THINGS TO DO
- A) Decide whether each statement agrees with the passage on AI agents, answering yes or no and quoting the exact words of the passage that settle it: (i) Tool-based agents use natural language to perform digital tasks. (ii) Computer engineers were the first people to work on creating simulation agents. (iii) In the newer study, Park's team held one-hour interviews with its participants.
- B) Carry on the passage on AI agents, starting right after its final sentence.

READING PASSAGE

Generative AI models have excelled in conversation and creating images, videos and music, but they are still not very good at taking actions for us. This could change with AI agents, models designed with a specific purpose. There are two main types.
The first, called tool-based agents, uses natural language to perform digital tasks. Examples include Anthropic’s agent, launched in October, capable of filling out forms by browsing the web, and similar solutions from companies like Salesforce and OpenAI.
The other type is known as simulation agents. You can think of them as models designed to behave like humans. The first people to work on creating these agents were Social Science researchers. They wanted to conduct studies that would be expensive, impractical, or unethical with real people, so they used AI. This trend gained momentum following the publication of a 2023 study led by Joon Sung Park, a PhD candidate at Stanford, called “Generative Agents: Interactive Simulacra of Human Behavior.”
Recently, Park and his team published another study on arXiv titled “Generative Agent Simulations of 1,000 People.” In this work, researchers conducted two-hour interviews with 1,000 people using AI. Shortly thereafter, the team was able to create simulated agents that replicated each participant’s values and preferences with impressive accuracy.

Collected data entries:
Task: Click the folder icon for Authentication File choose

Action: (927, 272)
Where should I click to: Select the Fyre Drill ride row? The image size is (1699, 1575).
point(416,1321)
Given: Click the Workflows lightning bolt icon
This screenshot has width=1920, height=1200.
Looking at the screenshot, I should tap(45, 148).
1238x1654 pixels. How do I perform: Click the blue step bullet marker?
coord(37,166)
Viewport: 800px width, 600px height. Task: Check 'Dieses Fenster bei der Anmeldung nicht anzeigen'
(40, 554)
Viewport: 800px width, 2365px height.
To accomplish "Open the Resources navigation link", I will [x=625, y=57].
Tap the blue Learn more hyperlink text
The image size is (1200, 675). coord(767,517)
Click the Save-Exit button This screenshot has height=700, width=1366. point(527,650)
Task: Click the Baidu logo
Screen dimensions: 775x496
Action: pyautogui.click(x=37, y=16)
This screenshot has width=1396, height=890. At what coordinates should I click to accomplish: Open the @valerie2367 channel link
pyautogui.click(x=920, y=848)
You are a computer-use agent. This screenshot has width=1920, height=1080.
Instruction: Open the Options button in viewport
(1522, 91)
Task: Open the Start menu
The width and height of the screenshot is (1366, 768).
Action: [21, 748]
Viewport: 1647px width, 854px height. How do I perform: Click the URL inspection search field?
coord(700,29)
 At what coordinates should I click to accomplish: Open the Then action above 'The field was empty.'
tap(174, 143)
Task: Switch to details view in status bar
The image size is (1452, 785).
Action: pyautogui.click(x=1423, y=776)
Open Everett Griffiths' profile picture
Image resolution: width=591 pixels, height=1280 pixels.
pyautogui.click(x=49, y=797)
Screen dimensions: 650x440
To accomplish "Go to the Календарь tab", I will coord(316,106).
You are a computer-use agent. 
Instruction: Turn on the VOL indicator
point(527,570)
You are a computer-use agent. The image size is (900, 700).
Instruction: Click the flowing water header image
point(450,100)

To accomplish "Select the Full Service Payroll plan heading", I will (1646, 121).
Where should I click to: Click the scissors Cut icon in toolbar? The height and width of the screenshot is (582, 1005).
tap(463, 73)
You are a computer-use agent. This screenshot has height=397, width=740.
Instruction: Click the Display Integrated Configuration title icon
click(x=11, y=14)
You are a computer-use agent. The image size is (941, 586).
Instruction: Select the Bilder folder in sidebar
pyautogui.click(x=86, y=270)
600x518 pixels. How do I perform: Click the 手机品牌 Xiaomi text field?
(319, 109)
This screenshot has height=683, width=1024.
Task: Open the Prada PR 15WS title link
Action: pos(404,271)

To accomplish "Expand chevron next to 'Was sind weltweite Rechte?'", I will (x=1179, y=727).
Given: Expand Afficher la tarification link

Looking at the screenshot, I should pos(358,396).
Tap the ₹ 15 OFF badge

OUTPUTS BY TASK
- A)
(i) Yes: "The first, called tool-based agents, uses natural language to perform digital tasks."
(ii) No: "The first people to work on creating these agents were Social Science researchers."
(iii) No: "researchers conducted two-hour interviews with 1,000 people using AI."

- B)
There are two really important questions here. First, it’s clear that leading AI companies no longer consider it enough to create impressive generative AI tools; now they need to develop agents capable of carrying out tasks for people. Second, it is becoming easier than ever to get these AI agents to imitate the behaviors, attitudes, and personalities of real people. What were once two distinct types of agents—simulation agents and tool-based agents—may soon become one: AI models that not only mimic your personality, but also act on your behalf.
Research on this topic is ongoing. Companies like Tavus are working to help users create “digital twins” of themselves. However, the company’s CEO Hassaan Raza plans to go further by developing AI agents that can take the form of therapists, doctors and teachers.
If these tools become cheap and easy to create, many new ethical concerns will arise, but two in particular stand out. The first is that these agents could generate even more personal and potentially more harmful deepfakes. Imaging tools have already made it simple to create nonconsensual pornography using just an image of a person, but this crisis will only intensify if it is easy to also replicate someone’s voice, preferences, and personality. (Park told me that he and his team spent more than a year dealing with ethical issues like this in their last research project, involving many conversations with Stanford’s ethics board and drafting policies about how participants could withdraw their data and contributions .)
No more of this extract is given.